TEXT FOR ANALYSIS:
****************
Of the great anatomists of the 16th century, Sylvius (In Hipp. et Gal. phys. partem anatom. isagoge) described the valves of the veins; Vesalius (De humani corporis fabrica, 1542) ascertained that the septum between the right and left ventricles is complete, though he could not bring himself to deny the invisible pores which Galen’s system demanded. Servetus, in his Christianismi restitutio (1553), goes somewhat farther than his fellow-student Vesalius, and says: “Paries ille medius non est aptus ad communicationem et elaborationem illam; licet aliquid resudare possit”; and, from this anatomical fact and the large size of the pulmonary arteries he concludes that there is a communication in the lungs by which blood passes from the pulmonary artery to the pulmonary vein: “Eodem artificio quo in hepate fit transfusio a vena porta ad venam cavam propter sanguinem, fit etiam in pulmone transfusio a vena arteriosa ad arteriam venosam propter spiritum.” The natural spirit of the left side and the vital spirit of the right side of the heart were therefore, he concluded, practically the same, and hence two instead of three distinct spiritus should be admitted. It seems doubtful whether even Servetus rightly conceived of the entire mass of the blood passing through the pulmonary artery and the lungs. The transference of the spiritus naturalis to the lungs, and its return to the left ventricle as spiritus vitalis, was the function which he regarded as important. Indeed a true conception of the lesser circulation as a transference of the whole blood of the right side to the left was impossible until the corresponding transference in the greater or systematic circulation was discovered. Servetus, however, was the true predecessor of Harvey in physiology, and his claims to that honour are perfectly authentic and universally admitted.[3]

The way then to Harvey’s great work had been paved by the discovery of the valves in the veins, and by that of the lesser circulation—the former due to Sylvius and Fabricius, the latter to Servetus—but the significance of the valves was unsuspected and the fact of even the pulmonary circulation was not generally admitted in its full meaning.
****************
DATASET EXTRACT:
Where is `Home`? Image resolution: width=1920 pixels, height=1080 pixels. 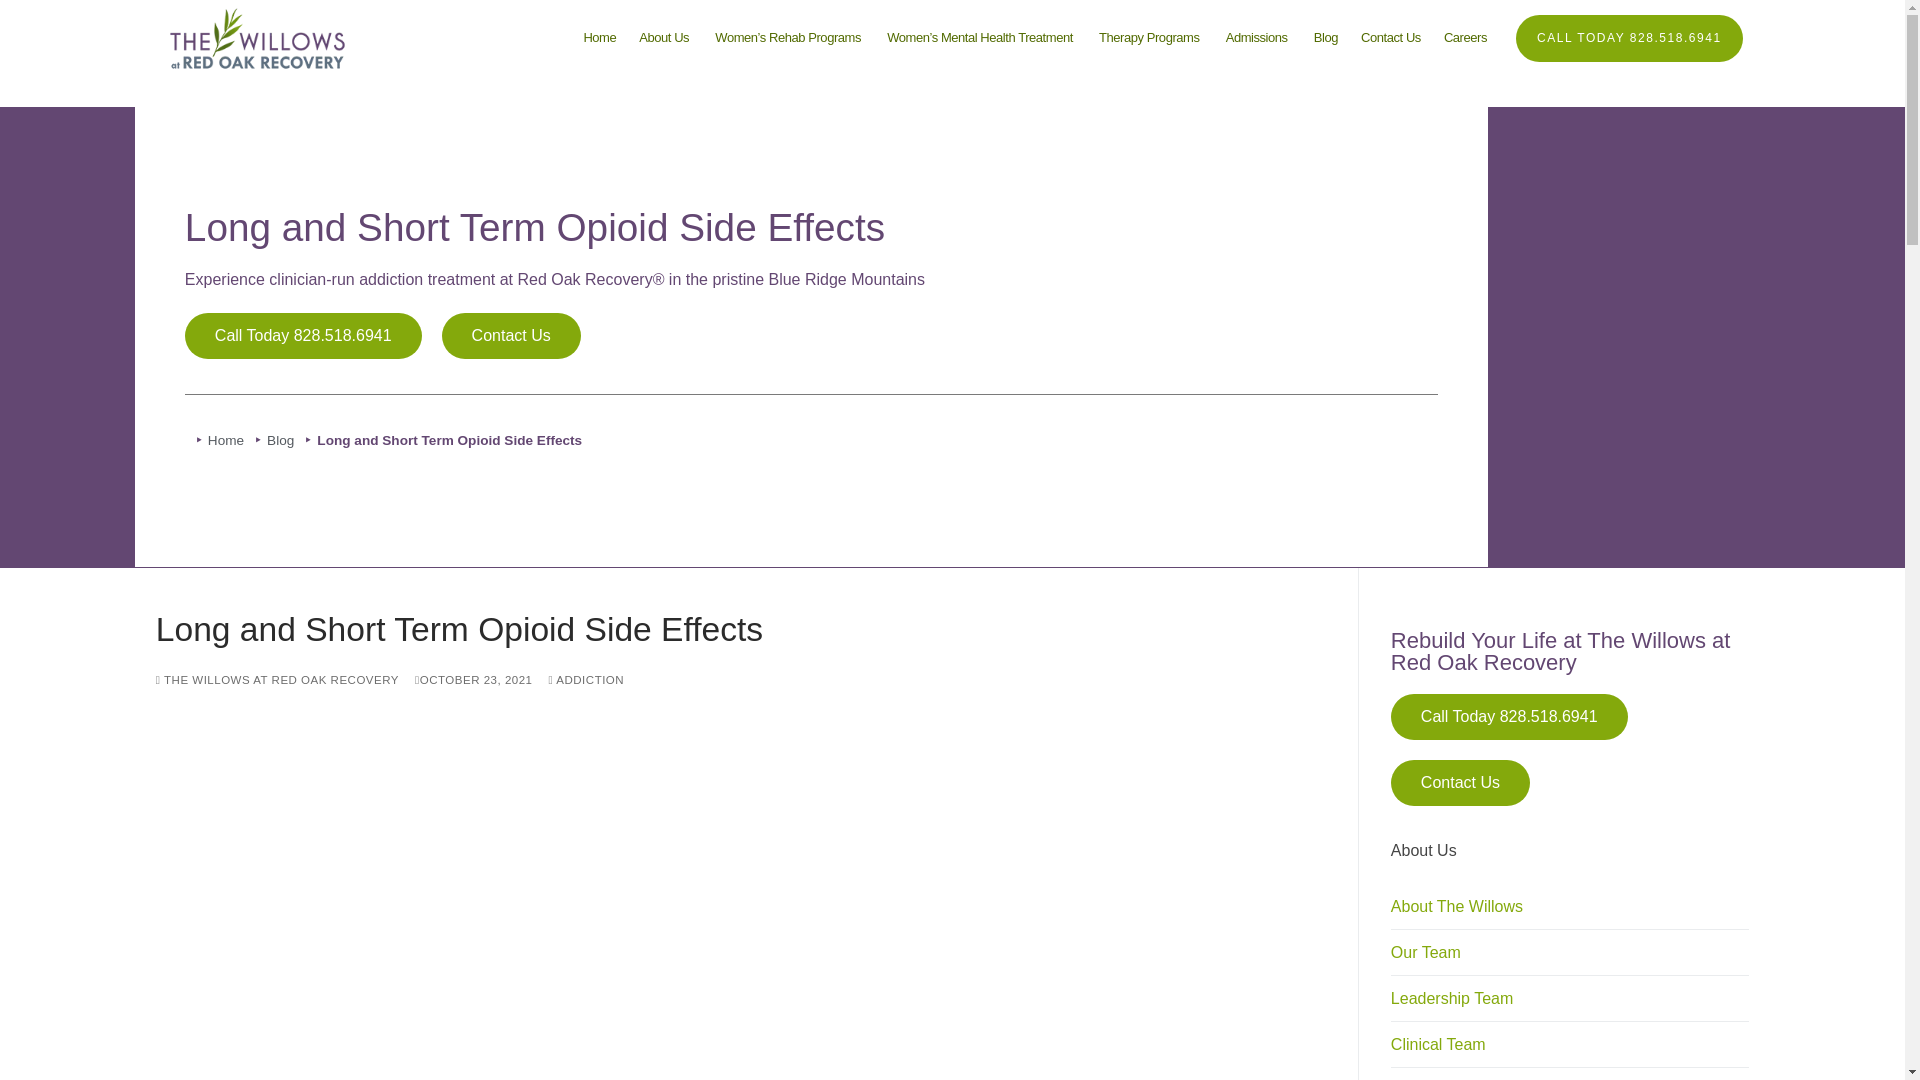
Home is located at coordinates (1150, 38).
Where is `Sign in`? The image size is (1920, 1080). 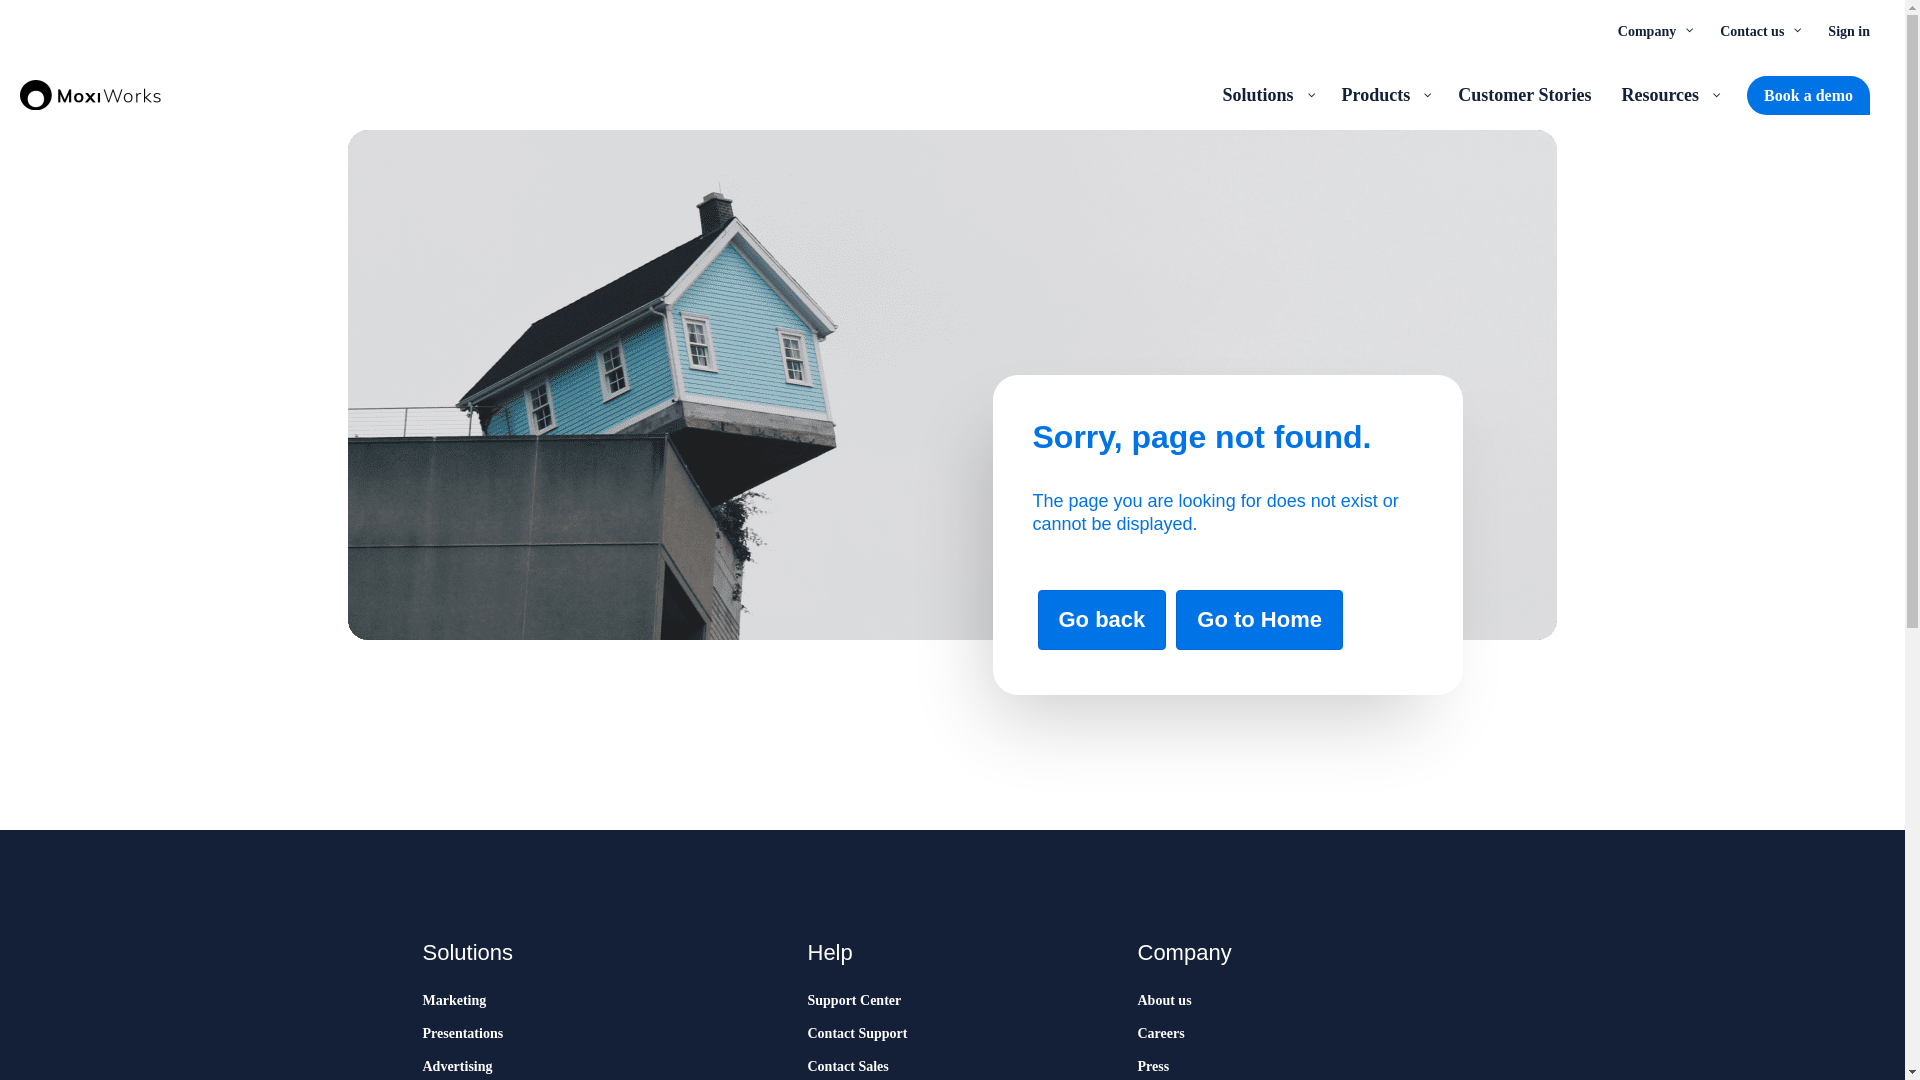
Sign in is located at coordinates (1848, 30).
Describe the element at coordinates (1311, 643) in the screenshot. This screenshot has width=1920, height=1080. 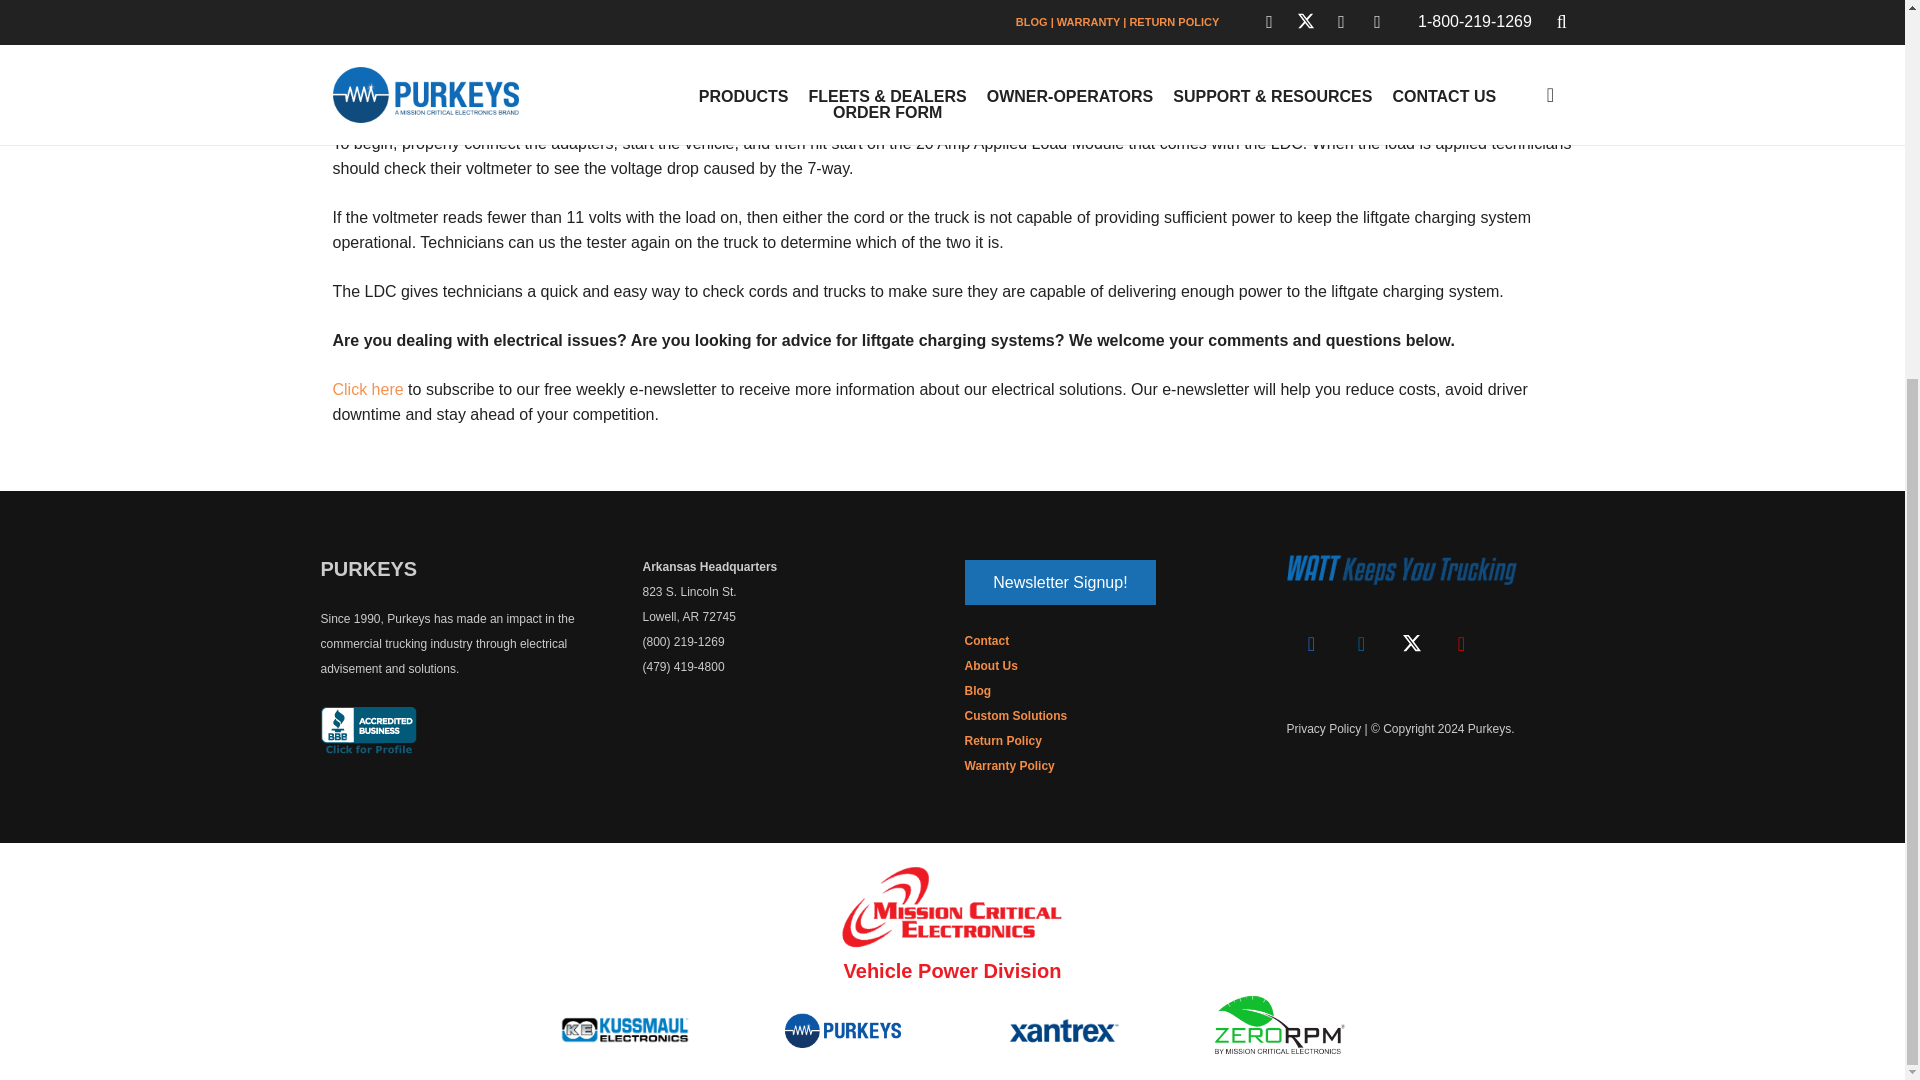
I see `Facebook` at that location.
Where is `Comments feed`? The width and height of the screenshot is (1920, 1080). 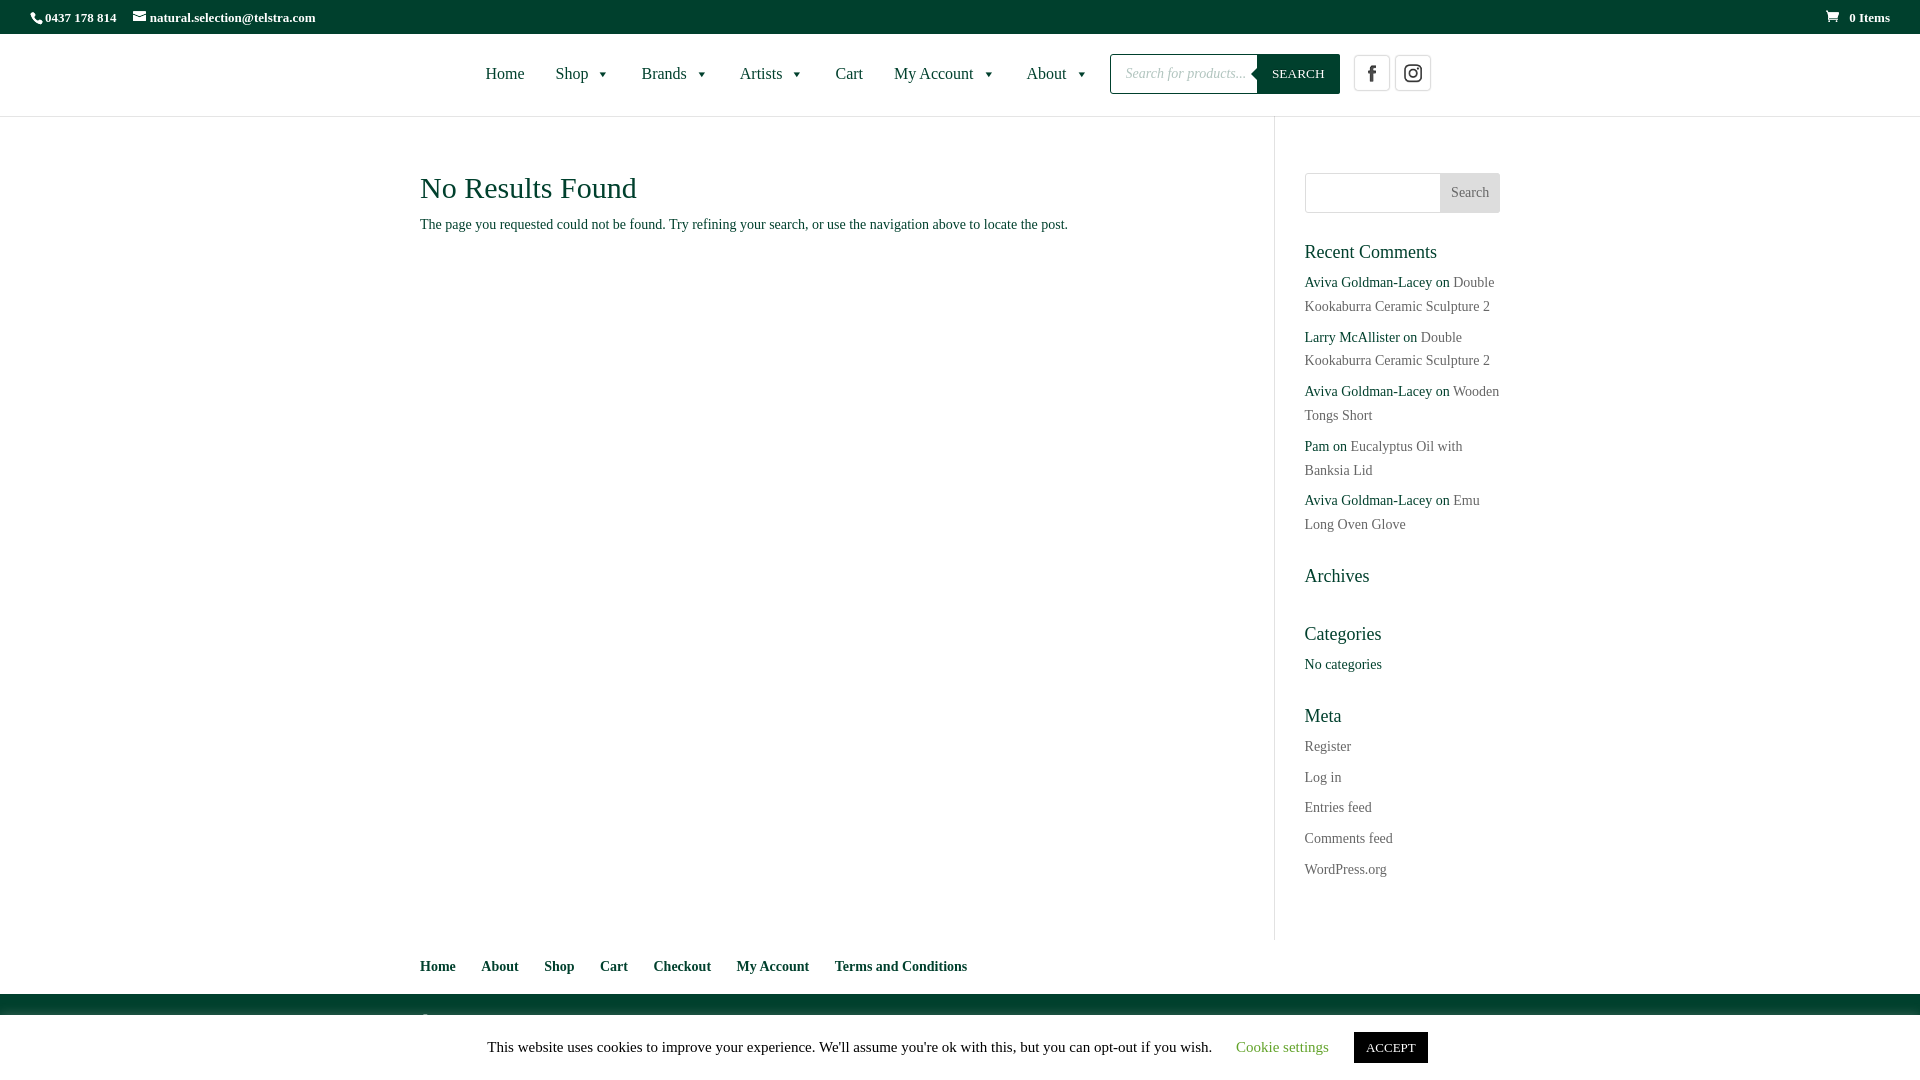 Comments feed is located at coordinates (1349, 838).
****************
WORK ORDER 1: In the text on early discoveries about blood circulation, what year is given for Vesalius's De humani corporis fabrica?
WORK ORDER 2: Rewrite the paragraph beginning "The way then to Harvey's great work" from the text on early discoveries about blood circulation as a short list, keeping its main facts.
WORK ORDER 3: From the text on early discoveries about blood circulation, reproduce the part that begins at the words "The way then" and stops after the words "its full meaning.".

WRITTEN SOLUTION 1: 1542

WRITTEN SOLUTION 2:
- Two discoveries prepared the way for Harvey's great work: the valves in the veins and the lesser circulation.
- Sylvius and Fabricius discovered the valves; Servetus discovered the lesser circulation.
- No one suspected the significance of the valves.
- The pulmonary circulation was not generally admitted in its full meaning.

WRITTEN SOLUTION 3:
The way then to Harvey’s great work had been paved by the discovery of the valves in the veins, and by that of the lesser circulation—the former due to Sylvius and Fabricius, the latter to Servetus—but the significance of the valves was unsuspected and the fact of even the pulmonary circulation was not generally admitted in its full meaning.